(Stored entries)
::::

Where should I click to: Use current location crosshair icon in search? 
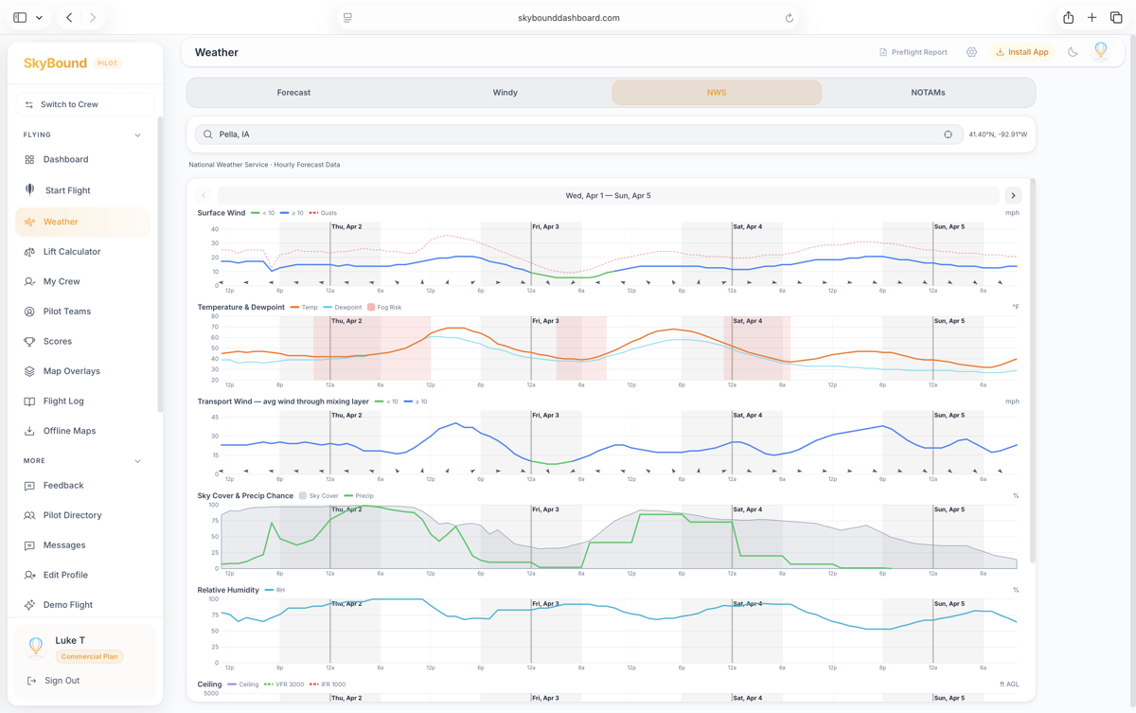[948, 134]
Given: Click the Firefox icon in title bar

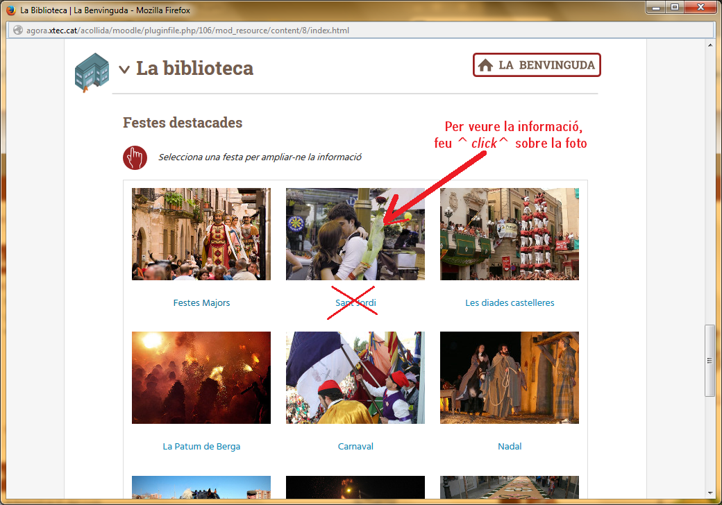Looking at the screenshot, I should pos(10,10).

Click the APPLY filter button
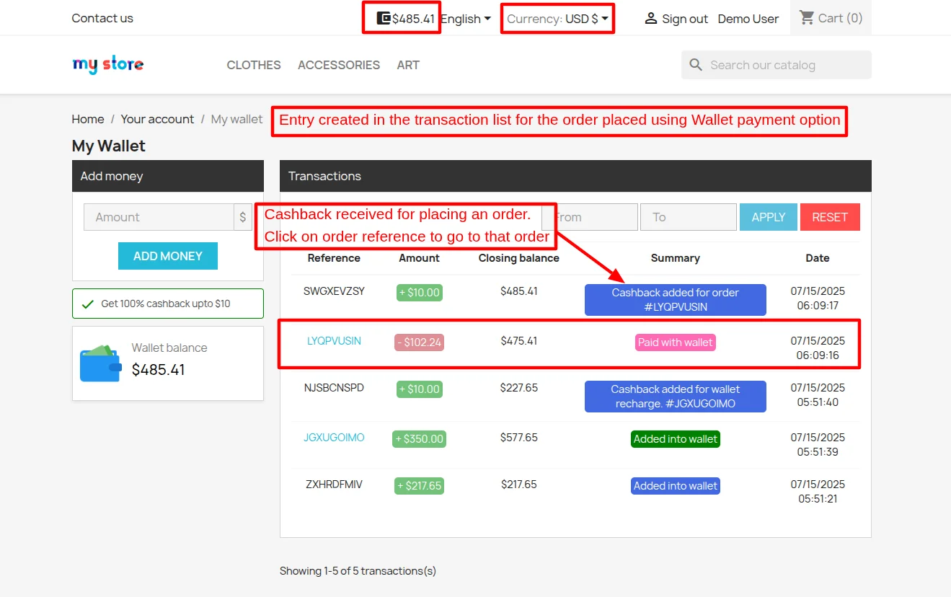pos(768,216)
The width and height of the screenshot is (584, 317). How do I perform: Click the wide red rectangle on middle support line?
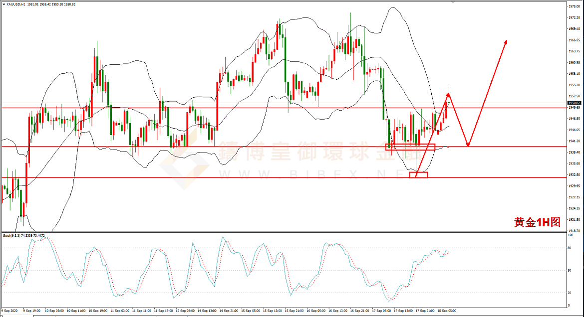click(x=410, y=147)
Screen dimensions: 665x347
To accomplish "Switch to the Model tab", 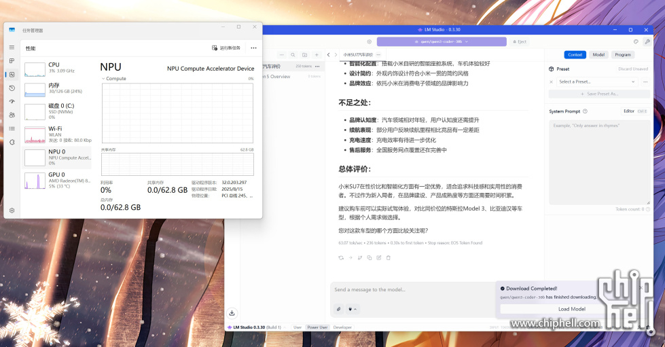I will click(x=598, y=55).
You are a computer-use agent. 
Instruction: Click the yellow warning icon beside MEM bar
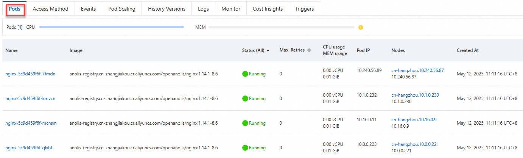(361, 27)
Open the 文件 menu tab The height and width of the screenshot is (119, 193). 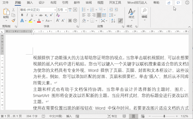point(5,3)
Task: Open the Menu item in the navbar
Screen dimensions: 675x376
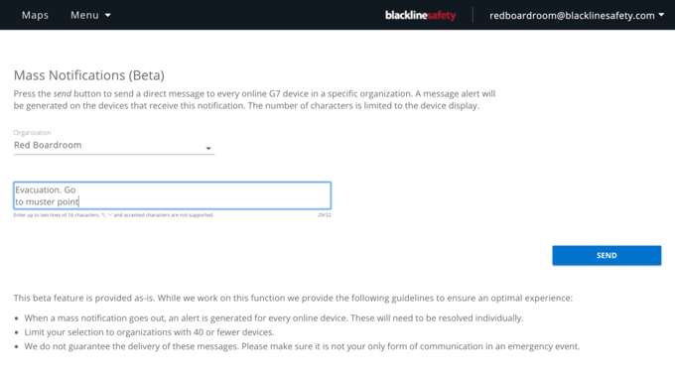Action: click(90, 15)
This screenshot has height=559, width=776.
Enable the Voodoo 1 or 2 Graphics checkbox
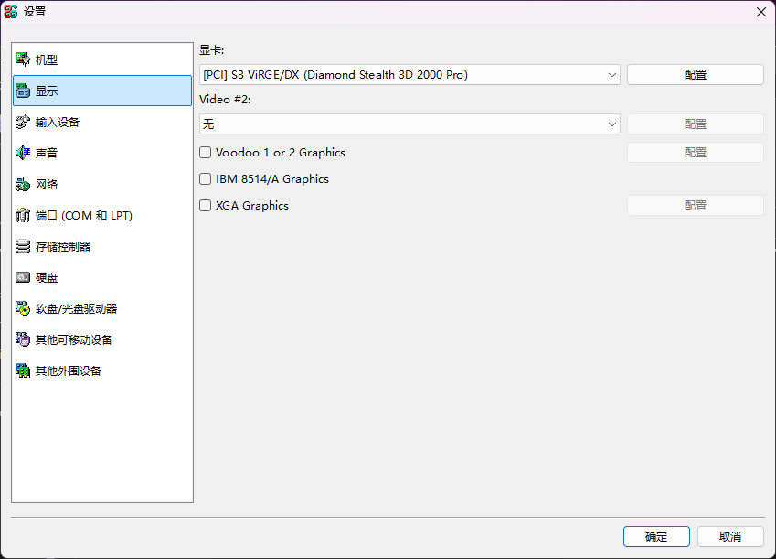pos(206,153)
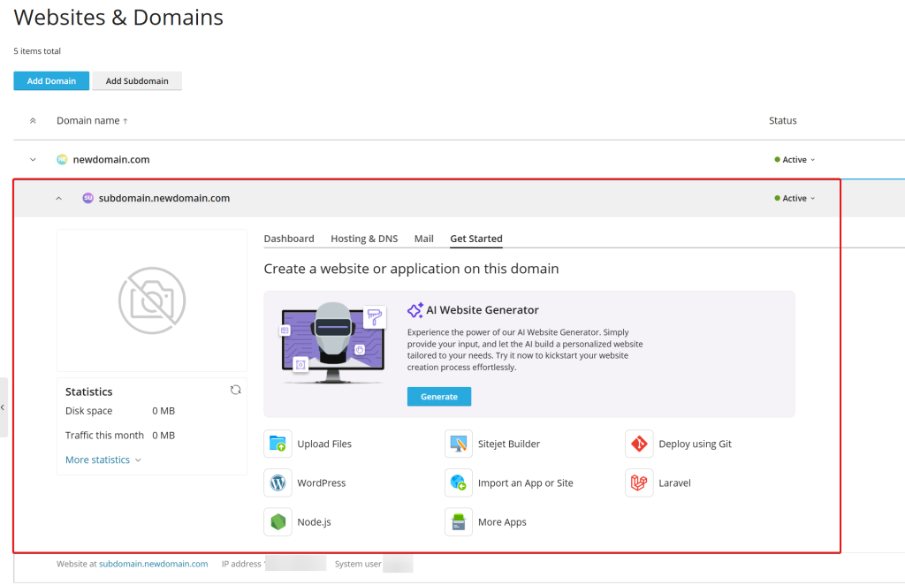Expand the newdomain.com row chevron

click(33, 160)
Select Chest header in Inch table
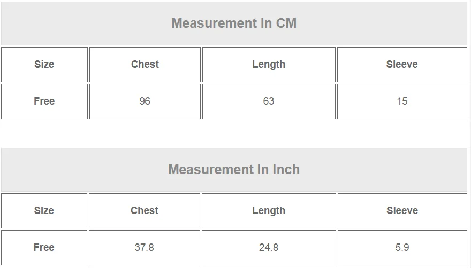This screenshot has height=268, width=471. click(x=144, y=211)
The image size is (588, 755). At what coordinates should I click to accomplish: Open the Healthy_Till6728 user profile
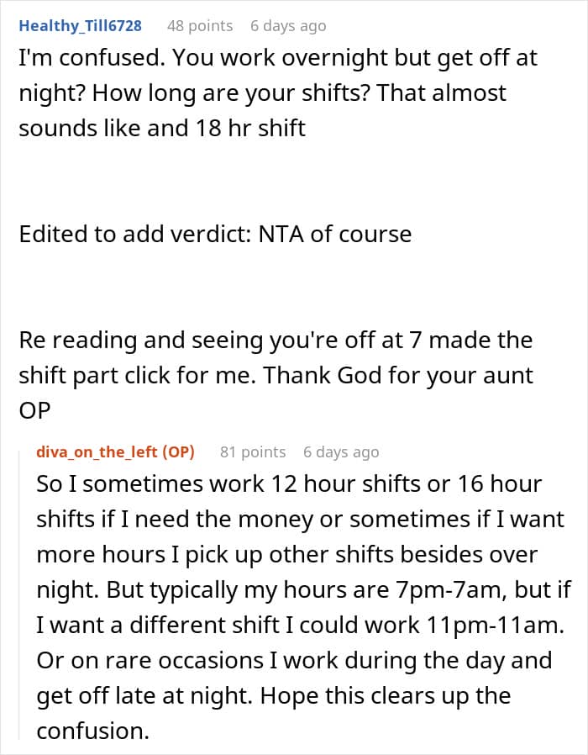click(80, 26)
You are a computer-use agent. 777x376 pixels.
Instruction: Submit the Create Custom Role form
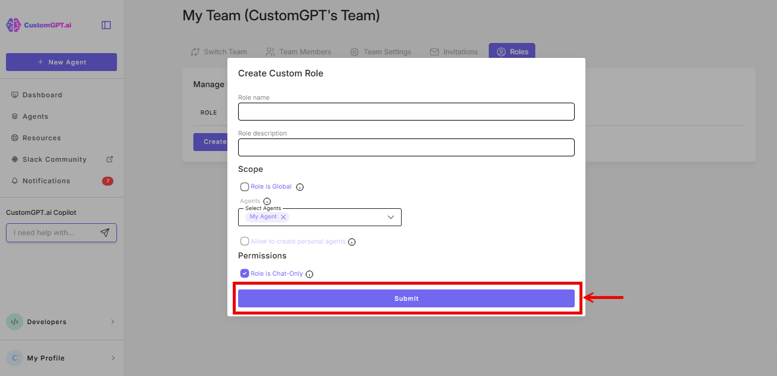click(x=406, y=298)
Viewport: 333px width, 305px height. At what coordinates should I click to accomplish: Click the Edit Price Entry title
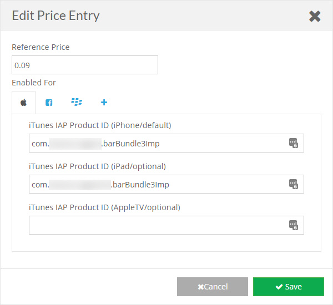point(56,16)
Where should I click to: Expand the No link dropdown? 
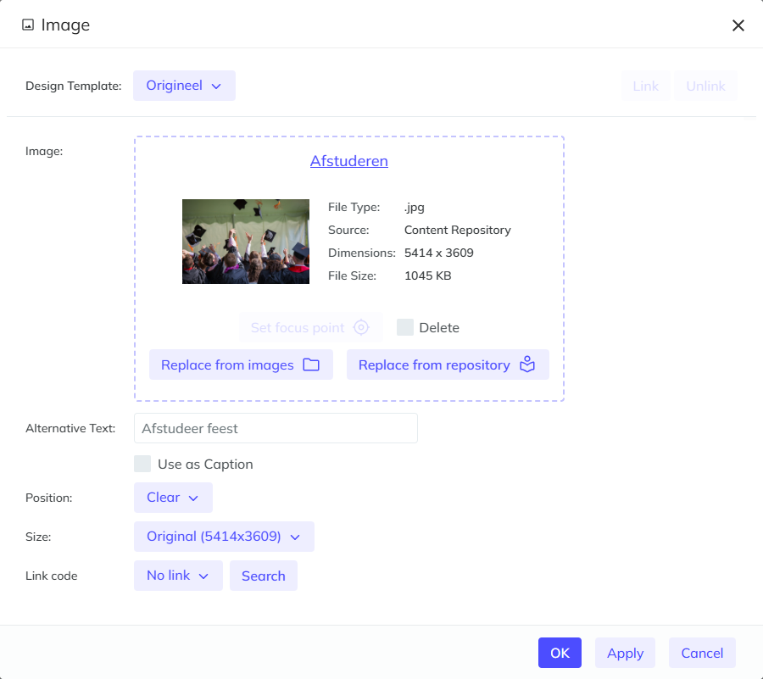pos(178,576)
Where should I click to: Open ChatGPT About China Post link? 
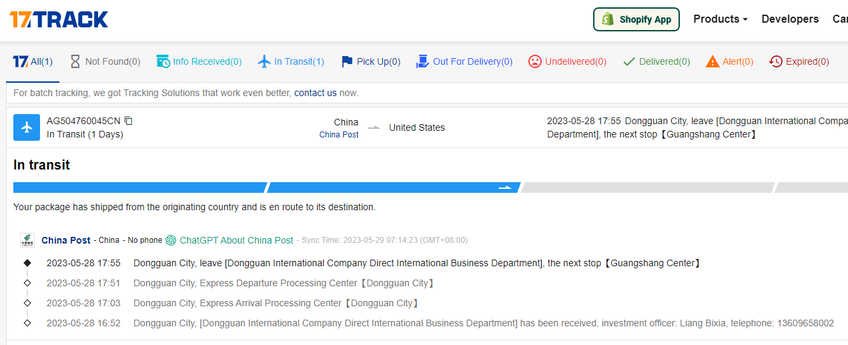pos(236,240)
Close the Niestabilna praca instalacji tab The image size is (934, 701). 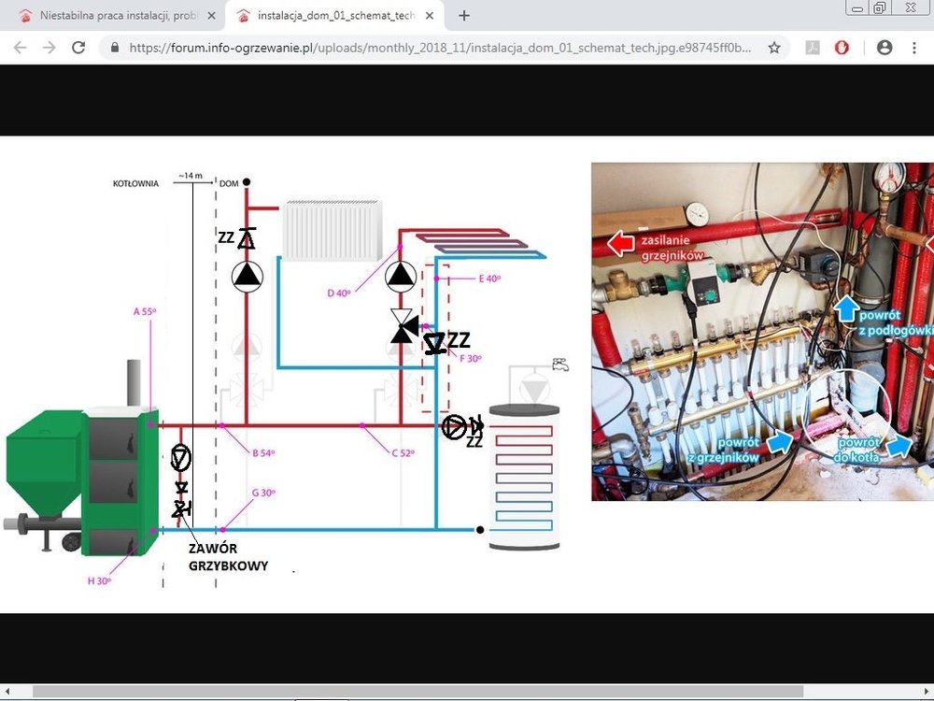[212, 16]
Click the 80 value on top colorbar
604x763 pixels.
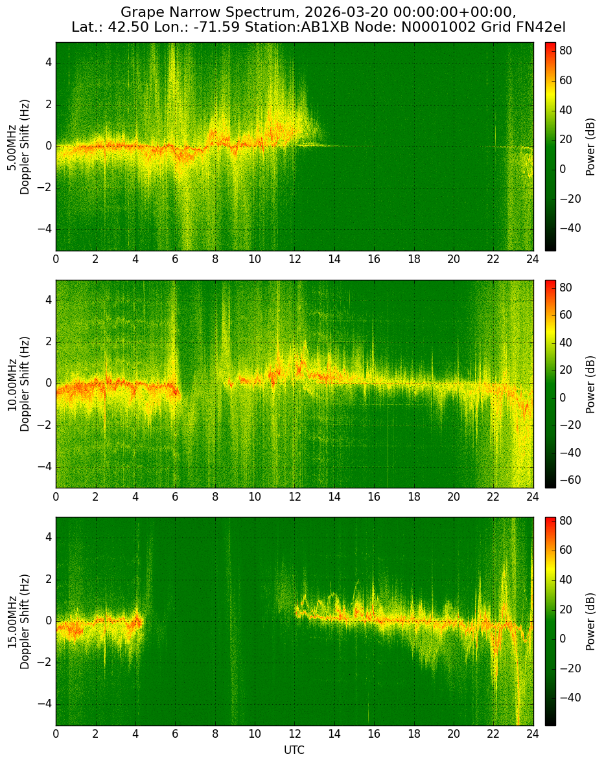point(566,51)
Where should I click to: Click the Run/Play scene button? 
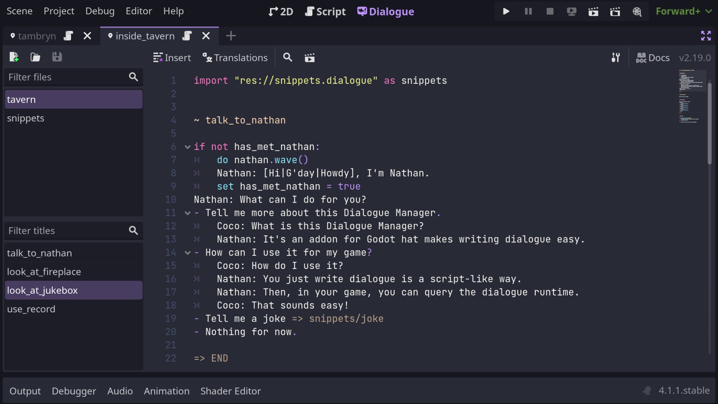point(505,11)
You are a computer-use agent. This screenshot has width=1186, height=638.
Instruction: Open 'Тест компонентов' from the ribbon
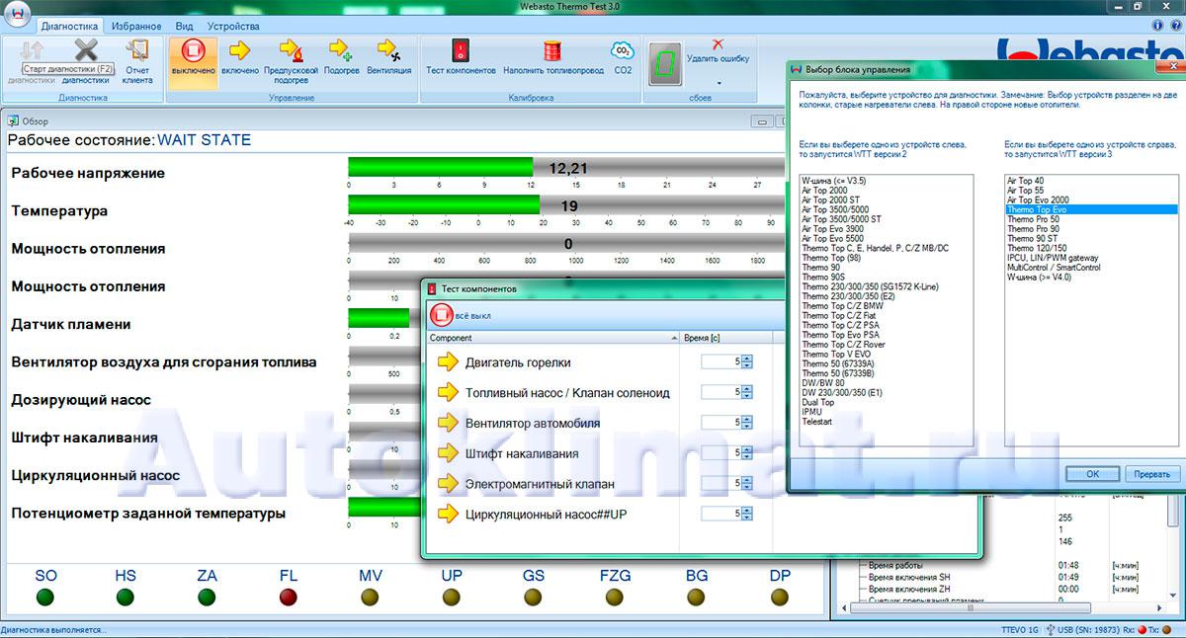coord(460,51)
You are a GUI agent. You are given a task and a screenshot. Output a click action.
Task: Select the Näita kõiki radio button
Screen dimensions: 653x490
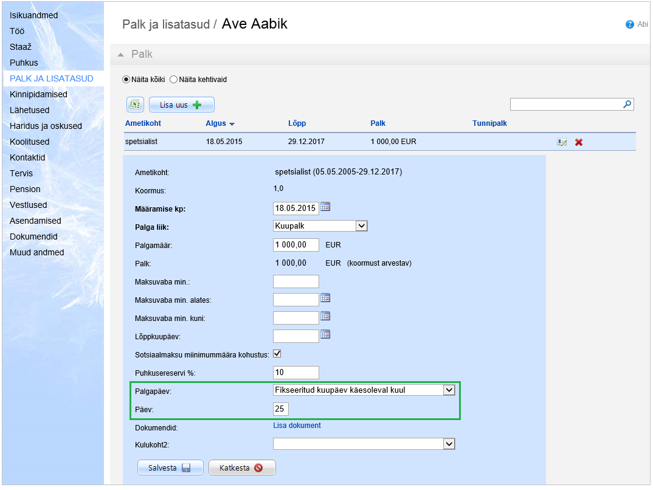[126, 79]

::::

• [Exercise requirements]: Filter the records for the word "computer" and show every line that has it.

• [Answer to the problem]:
You are a computer-use agent. 
You are a computer-use agent. 777x376 pixels.
You are a computer-use agent. This screenshot has width=1186, height=638.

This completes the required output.